GPT-4 and professional benchmarks: the wrong answer to the wrong question

(aisnakeoil.substack.com)

340 points agomez314 | 1 comments | 21 Mar 23 13:12 UTC | HN request time: 0.354s | source

Show context

thwayunion ◴[21 Mar 23 13:28 UTC] No.35245821[source]▶

Absolutely correct.

We already know this is about self-driving cars. Passing a driver's test was already possible in 2015 or so, but SDCs clearly aren't ready for L5 deployment even today.

There are also a lot of excellent examples of failure modes in object detection benchmarks.

Tests, such as driver's tests or standardized exams, are designed for humans. They make a lot of entirely implicit assumptions about failure modes and gaps in knowledge that are uniquely human. Automated systems work differently. They don't fail in the same way that humans fail, and therefore need different benchmarks.

Designing good benchmarks that probe GPT systems for common failure modes and weaknesses is actually quite difficult. Much more difficult than designing or training these systems, IME.

replies(12): >>35245981 #>>35246141 #>>35246208 #>>35246246 #>>35246355 #>>35246446 #>>35247376 #>>35249238 #>>35249439 #>>35250684 #>>35251205 #>>35252879 #

zer00eyz ◴[21 Mar 23 13:43 UTC] No.35245981[source]▶

>>35245821 #

> good benchmarks ... failure modes and weaknesses is actually quite difficult. Much more difficult than designing or training these systems

Is it? Based on the restrictions placed on the systems we see today and the way people are breaking it, I would say that some failure modes are known.

replies(2): >>35246061 #>>35246078 #

1. thwayunion ◴[21 Mar 23 13:50 UTC] No.35246061[source]▶

>>35245981 #

A good benchmark is not simply a set of unit tests.

What you want in a benchmark is a set of things you can use to measure general improvement; doing better should decrease the propensity of a particular failure mode. Doing this in a way that generalizes beyond specific sub-problems, or even specific inputs in the benchmark suite, is difficult. Building a benchmark suite that's large and comprehensive enough that generalization isn't necessary is also a challenge.

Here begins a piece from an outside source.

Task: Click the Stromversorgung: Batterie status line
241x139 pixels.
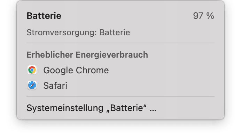Action: [x=78, y=32]
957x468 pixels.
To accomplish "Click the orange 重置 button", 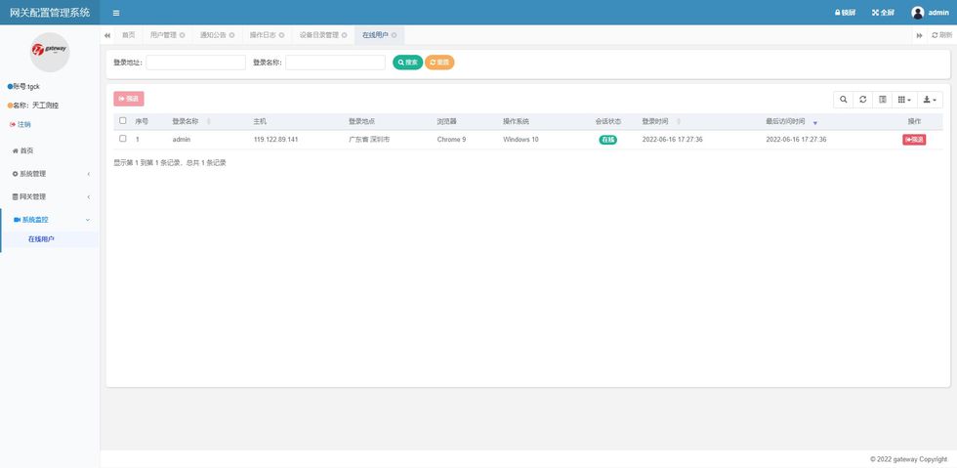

Think about an analogy to software security. Exploiting a SQL injection attack in insecure code is easy. Coming up with a set of unit tests that ensures an entire black box software system is free of SQL injection attacks is quite a bit more difficult. Red teaming vs blue teaming, except the blue team doesn't get source code in this case. So the security guarantee has to come from unit tests alone, not systematic design decisions. Just like in software security, knowing that you've systematically eliminated a problem is much more difficult than finding one instance of the problem.

↑